RECORDS SUPPLIED

'''

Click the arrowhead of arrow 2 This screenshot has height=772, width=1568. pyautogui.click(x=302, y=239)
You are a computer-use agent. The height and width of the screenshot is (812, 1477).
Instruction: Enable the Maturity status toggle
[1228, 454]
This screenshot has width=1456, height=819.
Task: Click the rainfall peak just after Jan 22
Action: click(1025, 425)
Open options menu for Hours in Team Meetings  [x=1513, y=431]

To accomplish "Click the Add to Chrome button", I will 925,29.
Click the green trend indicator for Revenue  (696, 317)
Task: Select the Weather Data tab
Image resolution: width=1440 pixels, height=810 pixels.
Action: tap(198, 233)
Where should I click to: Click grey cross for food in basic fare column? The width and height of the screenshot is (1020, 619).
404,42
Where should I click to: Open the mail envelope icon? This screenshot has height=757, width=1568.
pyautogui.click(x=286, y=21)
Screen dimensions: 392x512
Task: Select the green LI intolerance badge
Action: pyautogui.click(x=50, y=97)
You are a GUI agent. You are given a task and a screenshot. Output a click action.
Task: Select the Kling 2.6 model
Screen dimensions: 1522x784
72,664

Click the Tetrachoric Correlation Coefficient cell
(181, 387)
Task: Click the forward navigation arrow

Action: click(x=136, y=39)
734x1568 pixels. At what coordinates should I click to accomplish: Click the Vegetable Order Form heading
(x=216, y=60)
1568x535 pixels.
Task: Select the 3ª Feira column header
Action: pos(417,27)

'''

REQUEST
Put the lines above into a Markdown table with the columns "Row" and "Line," numbering each row and omitting any blank lines.

TASK ANSWER
| Row | Line |
|---|---|
| 1 | Click the arrowhead of arrow 2 This screenshot has height=772, width=1568. pyautogui.click(x=302, y=239) |
| 2 | You are a computer-use agent. The height and width of the screenshot is (812, 1477). |
| 3 | Instruction: Enable the Maturity status toggle |
| 4 | [1228, 454] |
| 5 | This screenshot has width=1456, height=819. |
| 6 | Task: Click the rainfall peak just after Jan 22 |
| 7 | Action: click(1025, 425) |
| 8 | Open options menu for Hours in Team Meetings  [x=1513, y=431] |
| 9 | To accomplish "Click the Add to Chrome button", I will 925,29. |
| 10 | Click the green trend indicator for Revenue  (696, 317) |
| 11 | Task: Select the Weather Data tab |
| 12 | Image resolution: width=1440 pixels, height=810 pixels. |
| 13 | Action: tap(198, 233) |
| 14 | Where should I click to: Click grey cross for food in basic fare column? The width and height of the screenshot is (1020, 619). |
| 15 | 404,42 |
| 16 | Where should I click to: Open the mail envelope icon? This screenshot has height=757, width=1568. |
| 17 | pyautogui.click(x=286, y=21) |
| 18 | Screen dimensions: 392x512 |
| 19 | Task: Select the green LI intolerance badge |
| 20 | Action: pyautogui.click(x=50, y=97) |
| 21 | You are a GUI agent. You are given a task and a screenshot. Output a click action. |
| 22 | Task: Select the Kling 2.6 model |
| 23 | Screen dimensions: 1522x784 |
| 24 | 72,664 |
| 25 | Click the Tetrachoric Correlation Coefficient cell |
| 26 | (181, 387) |
| 27 | Task: Click the forward navigation arrow |
| 28 | Action: click(x=136, y=39) |
| 29 | 734x1568 pixels. At what coordinates should I click to accomplish: Click the Vegetable Order Form heading |
| 30 | (x=216, y=60) |
| 31 | 1568x535 pixels. |
| 32 | Task: Select the 3ª Feira column header |
| 33 | Action: pos(417,27) |